**TASK OBJECTIVE:** One part of the entries below is wanted: the lines from the one containing "Córsega (32, 1613)" through the one containing "Viagem com bebê (166, 1651)". Write those out exactly and nothing else.

**PROVIDED ENTRIES:**
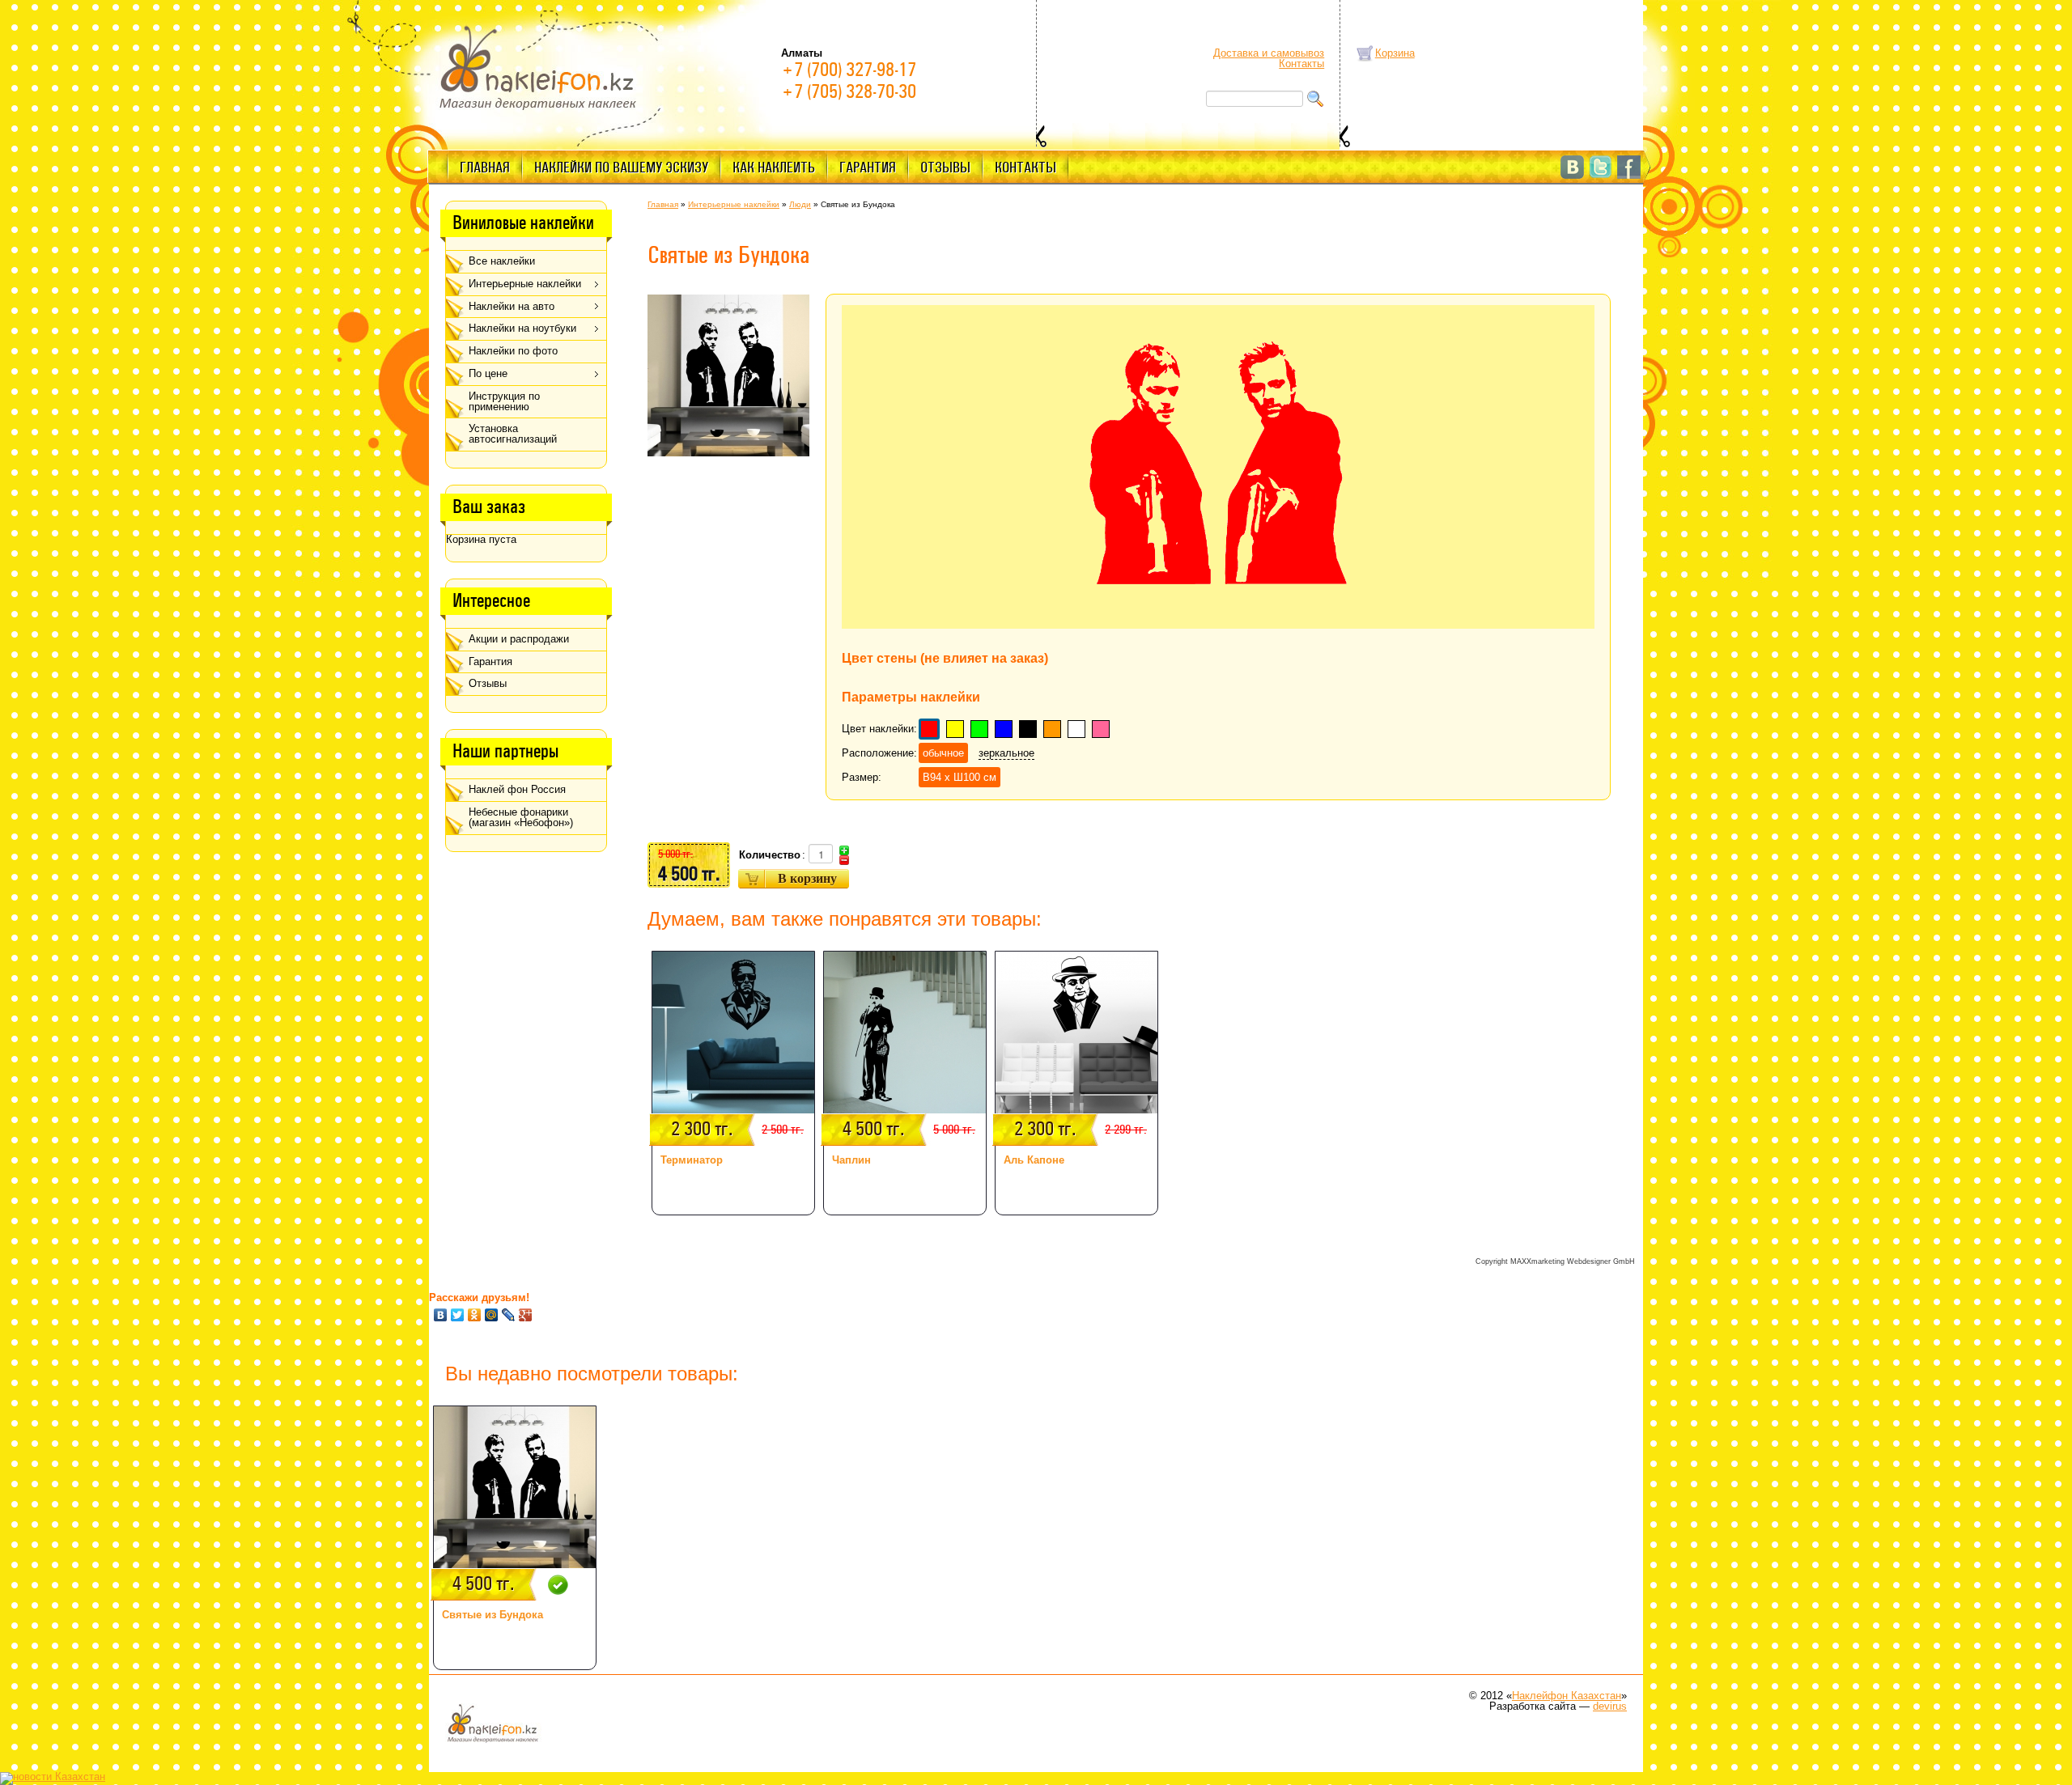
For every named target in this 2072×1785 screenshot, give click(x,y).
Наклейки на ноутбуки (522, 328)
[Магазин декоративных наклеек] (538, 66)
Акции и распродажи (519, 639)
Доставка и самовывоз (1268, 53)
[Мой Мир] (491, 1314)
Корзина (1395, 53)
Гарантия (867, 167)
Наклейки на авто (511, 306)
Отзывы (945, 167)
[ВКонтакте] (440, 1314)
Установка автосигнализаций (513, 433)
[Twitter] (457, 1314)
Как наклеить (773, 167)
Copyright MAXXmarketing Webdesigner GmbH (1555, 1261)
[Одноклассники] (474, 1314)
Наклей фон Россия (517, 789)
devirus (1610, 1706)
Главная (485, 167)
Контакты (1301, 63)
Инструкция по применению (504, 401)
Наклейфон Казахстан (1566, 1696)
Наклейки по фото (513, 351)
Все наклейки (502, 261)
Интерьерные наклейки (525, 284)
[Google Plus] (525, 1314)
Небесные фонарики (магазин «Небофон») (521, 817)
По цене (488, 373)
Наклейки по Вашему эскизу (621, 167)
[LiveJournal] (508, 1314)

==

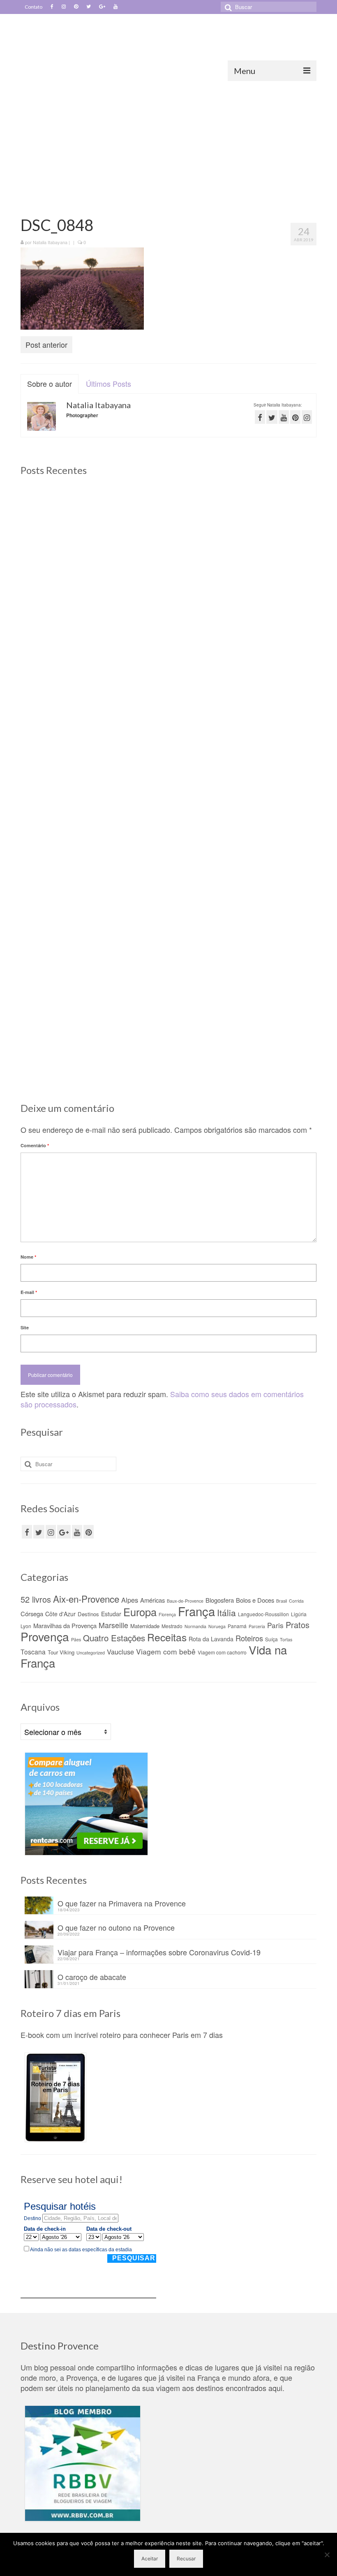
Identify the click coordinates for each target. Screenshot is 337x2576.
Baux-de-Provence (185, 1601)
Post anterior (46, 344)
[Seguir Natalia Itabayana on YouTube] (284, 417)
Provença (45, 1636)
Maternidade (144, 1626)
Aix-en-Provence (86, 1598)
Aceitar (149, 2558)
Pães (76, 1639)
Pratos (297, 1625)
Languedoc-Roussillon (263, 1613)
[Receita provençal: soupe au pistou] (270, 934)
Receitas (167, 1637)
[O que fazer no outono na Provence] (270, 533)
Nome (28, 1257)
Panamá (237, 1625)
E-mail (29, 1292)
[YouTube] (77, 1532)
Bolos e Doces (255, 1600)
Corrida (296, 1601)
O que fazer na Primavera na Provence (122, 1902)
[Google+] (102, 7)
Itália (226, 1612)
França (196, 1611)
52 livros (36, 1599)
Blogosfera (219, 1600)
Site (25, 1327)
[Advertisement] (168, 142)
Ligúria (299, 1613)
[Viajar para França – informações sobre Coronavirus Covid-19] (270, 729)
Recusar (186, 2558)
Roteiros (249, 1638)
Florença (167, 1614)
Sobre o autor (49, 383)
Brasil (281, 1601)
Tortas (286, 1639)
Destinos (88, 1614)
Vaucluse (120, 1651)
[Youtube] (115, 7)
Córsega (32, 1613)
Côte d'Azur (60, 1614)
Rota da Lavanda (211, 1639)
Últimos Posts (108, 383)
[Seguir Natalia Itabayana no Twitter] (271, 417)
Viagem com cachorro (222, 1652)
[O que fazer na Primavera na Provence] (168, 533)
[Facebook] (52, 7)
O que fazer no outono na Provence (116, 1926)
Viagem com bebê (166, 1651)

...

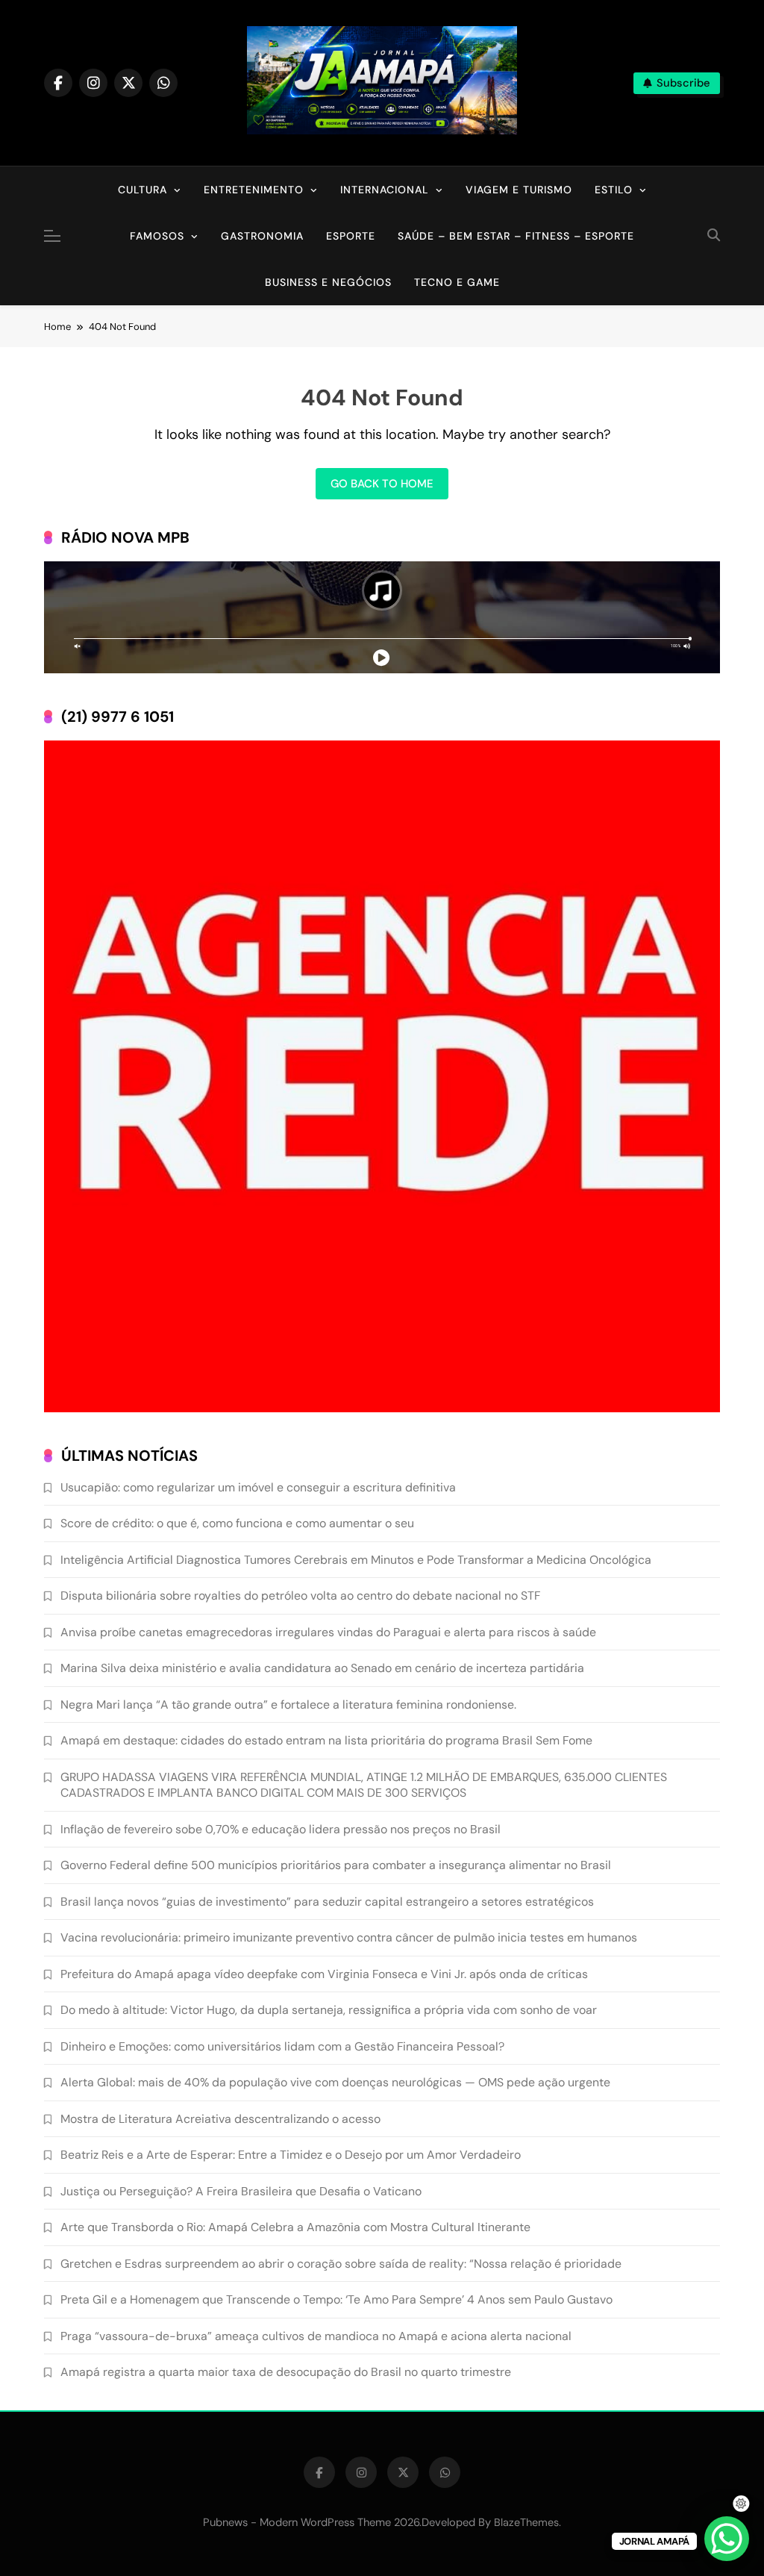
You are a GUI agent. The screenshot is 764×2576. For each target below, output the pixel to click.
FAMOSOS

**SOLUTION:**
Córsega (32, 1613)
Côte d'Azur (60, 1614)
Rota da Lavanda (211, 1639)
Últimos Posts (108, 383)
[Seguir Natalia Itabayana no Twitter] (271, 417)
Viagem com cachorro (222, 1652)
[O que fazer na Primavera na Provence] (168, 533)
[Facebook] (52, 7)
O que fazer no outono na Provence (116, 1926)
Viagem com bebê (166, 1651)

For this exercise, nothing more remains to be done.